From economic instability to pandemics, it may feel impossible to predict the next big risk to your enterprise — but if you know how to make a risk management plan, you don’t need to be at the mercy of uncertainty. Developing a risk plan will enable you to get ahead of problems, vulnerabilities, gaps, and compliance issues, and to target your project’s specific weaknesses, capitalize on your strengths, take advantage of opportunities, and offset threats. While the science of risk analysis and risk management can be complex, and your enterprise’s context is important for determining the scope and specifics of your risk management plan, there are a few universal standards that you can adapt to match your needs.
Controlling your risks will free you to innovate. Read on to learn concrete steps you can take to build a risk management plan, how to manage risk in general, and how to identify, evaluate, control, and mitigate potential risks to your enterprise or project.
What Is Risk Management?
The idea that we could understand and manage risk in order to build more successful structures and organizations isn’t new — scholars have traced risk management theory back to ancient Athens. However, the contemporary science of risk management arose after WWII, which disrupted and changed peoples’ lives on a global scale and left industries considering what they could do differently to predict large scale change and loss. Post-war, risk management practices became more systematic, to address technical risk to engineering projects and personal risk and loss-control in insurance practices. These practices slowly grew into a robust science and field of study in its own right. In the 70s and 80s, risk management became a staple subfield of corporate finance and business.
Since the 1950s, risk management has evolved a robust set of strategies that help identify, assess, and mitigate threats to an organization’s existence, earnings, and value. Certain risk categories have garnered their own specific risk management approaches, including enterprise risk management (ERM), compliance risk management, strategic risk management, operational risk management (ORM), and IT risk management.New industries, products, and world events are constantly changing the risk landscape, and the field of risk management follows suit. More recently, risk management methods have evolved to address sustainability, climate change, politics, and AI. You might not imagine, for example, that someone designing or reconfiguring an airport might need to specifically consider rising sea levels, but a group of scholars from Newcastle University discovered that even a small rise in sea level could flood and disrupt operations for 100 global airports by the year 2100!
Why Is Risk Management Important?
Risk managers are keenly attuned to the double-sided coin of threat and opportunity — these two pillars of strategic planning go hand-in-hand. Risk management is crucial to project management and enterprise building — the same risks that can deliver great entrepreneurial benefits also bring inherent uncertainty. Risk management offers tools for auditors to help organizations avoid risks for fraud, liability, environmental hazard and natural disaster, noncompliance fines for SOX or HIPAA, and more.
Every year the World Economic Forum (WEF), releases a report assessing new risks to the global economy — most of these risks are large-scale, systemic, and very hard to control. But, ultimately, while the COVID-19 pandemic, economic instability, or new avenues for cybertheft and data breaches may seem out of our control, risk management makes uncertainty, threat, well… manageable. Your organization likely can’t control the global spread of COVID, but it can conduct a pandemic risk assessment and take steps to reduce the spread internally, like enabling remote work, enhancing air filtration and flow, and staggering employee schedules. We can apply the principles of risk management to anticipate worst-case scenarios, plan for them, and help to ensure that our business, enterprise, or project survives.
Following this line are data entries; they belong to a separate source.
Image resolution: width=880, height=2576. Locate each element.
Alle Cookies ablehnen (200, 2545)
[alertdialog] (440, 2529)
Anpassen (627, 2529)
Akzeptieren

What Should Be Included in a Risk Management Plan?
The principles and components of a risk management plan have to be adaptable to different industries, organizational structures, and contexts. But there are standards — the International Organization for Standardization, an NGO responsible for creating standards adopted across industries worldwide, has outlined these components in their manual ISO 31000, and risk managers across contexts refer to this manual as a gold standard. Any risk management plan should identify, define, and document all possible knowable risks, including an assessment of the likelihood, impact, and consequences to those risks. It should break down the risks into categories, assign risks to specific owners, and consolidate data that shows that risk mitigation efforts will be worthwhile.
What Are The Components of a Risk Management Plan?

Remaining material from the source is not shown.